> Work to be completed: Please output the entries that follow exactly, without a single image.

** Data for the task follows **

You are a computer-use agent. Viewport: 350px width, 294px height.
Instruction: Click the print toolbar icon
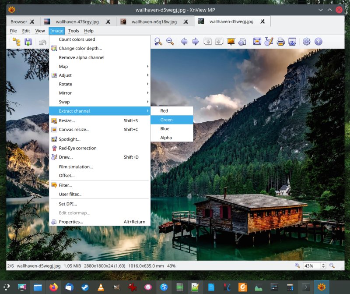(x=280, y=42)
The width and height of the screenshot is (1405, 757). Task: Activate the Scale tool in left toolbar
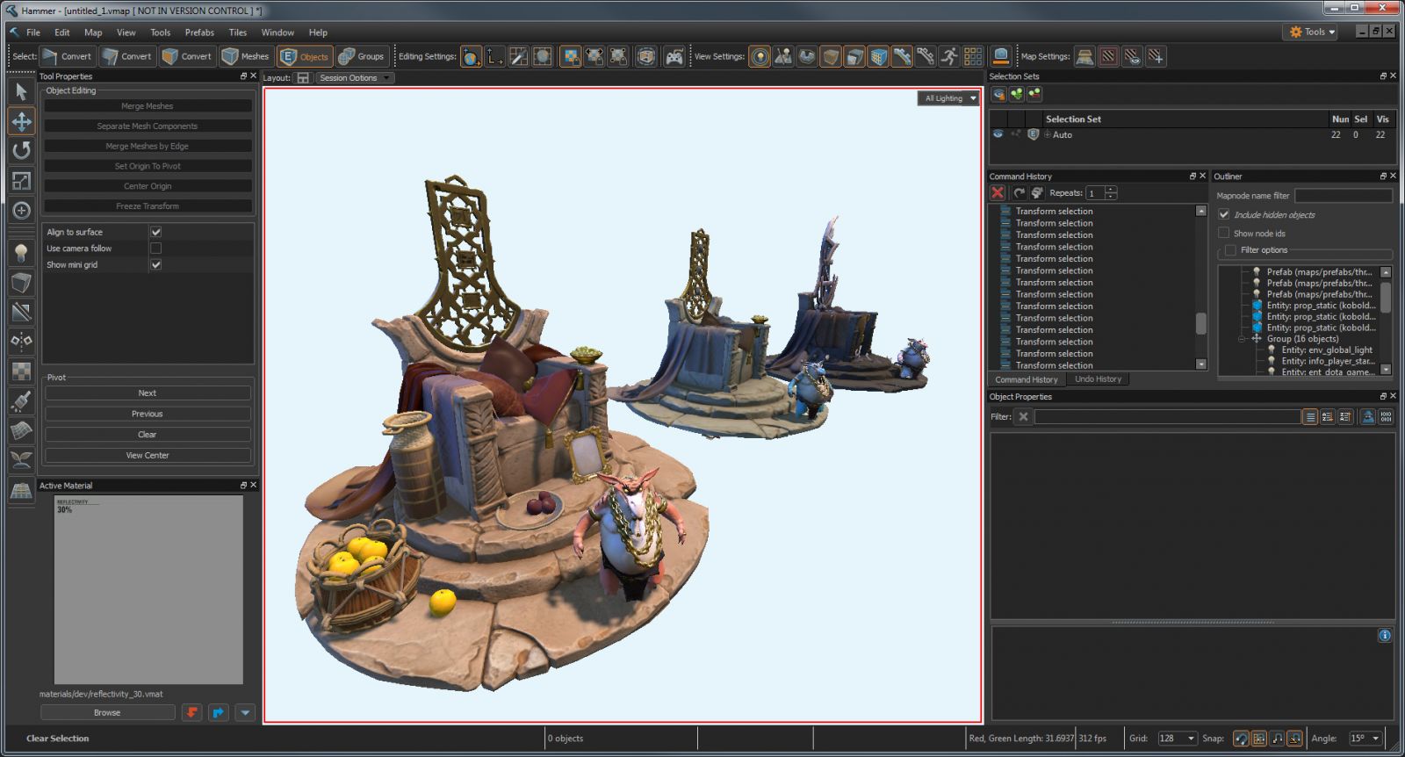coord(21,181)
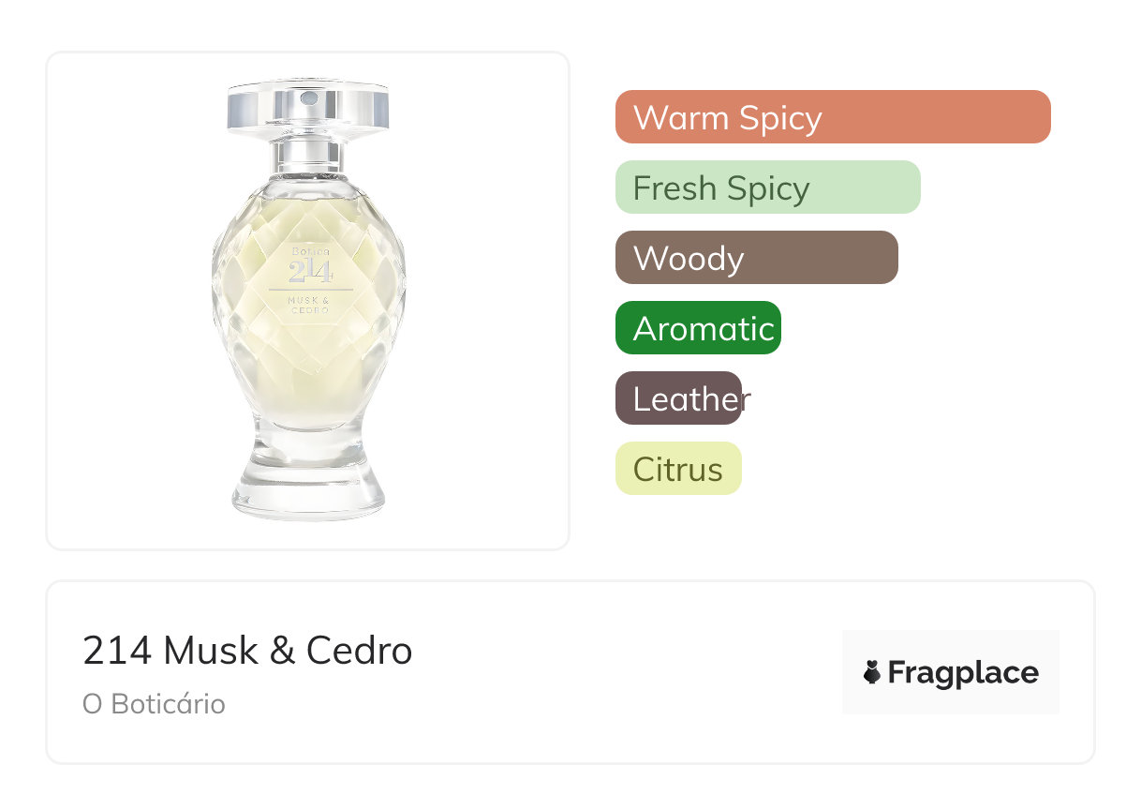
Task: Click the metallic neck collar of the bottle
Action: pos(308,155)
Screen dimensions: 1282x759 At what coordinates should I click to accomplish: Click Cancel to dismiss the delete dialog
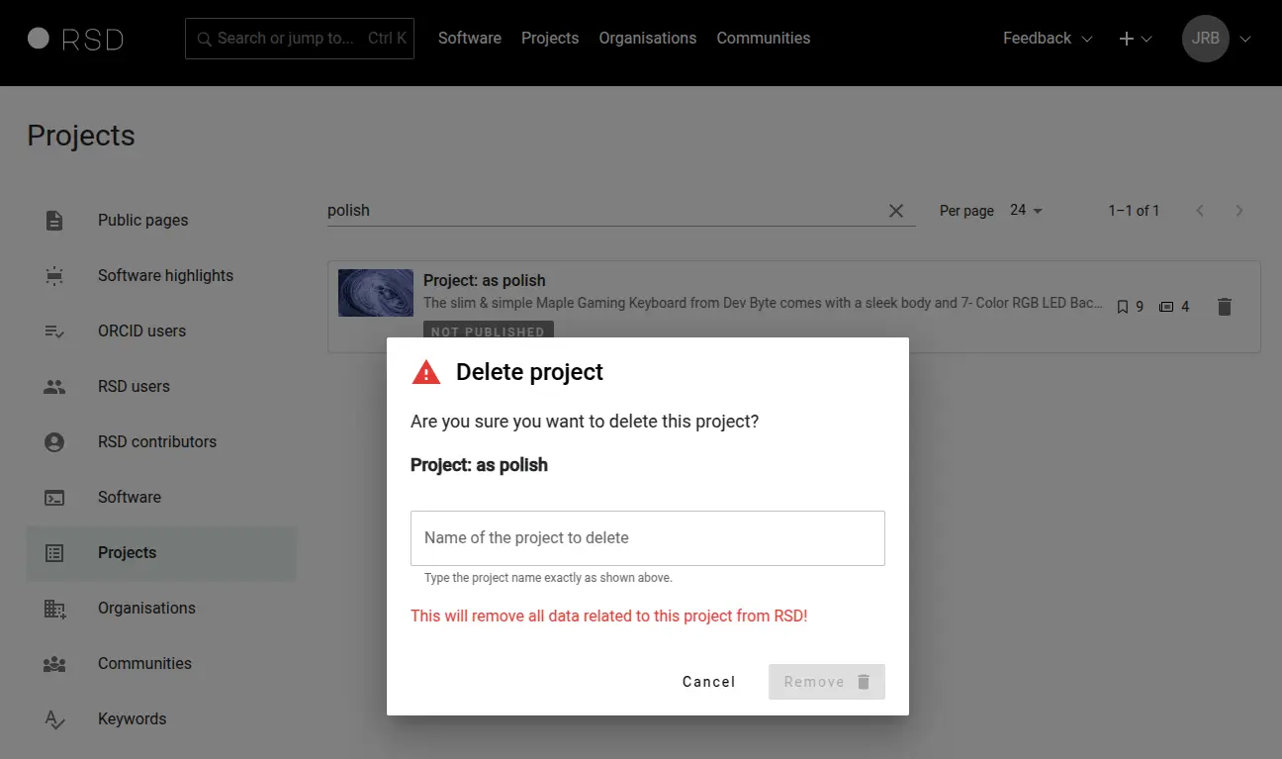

** End of Data for the task **

> Your solution:
You are a computer-use agent. Viewport: 350px width, 294px height.
Instruction: Click the print toolbar icon
(x=280, y=42)
The width and height of the screenshot is (1405, 757). Task: Activate the Scale tool in left toolbar
coord(21,181)
Task: Click the metallic neck collar of the bottle
Action: pos(308,155)
Screen dimensions: 1282x759 At what coordinates should I click to accomplish: Click Cancel to dismiss the delete dialog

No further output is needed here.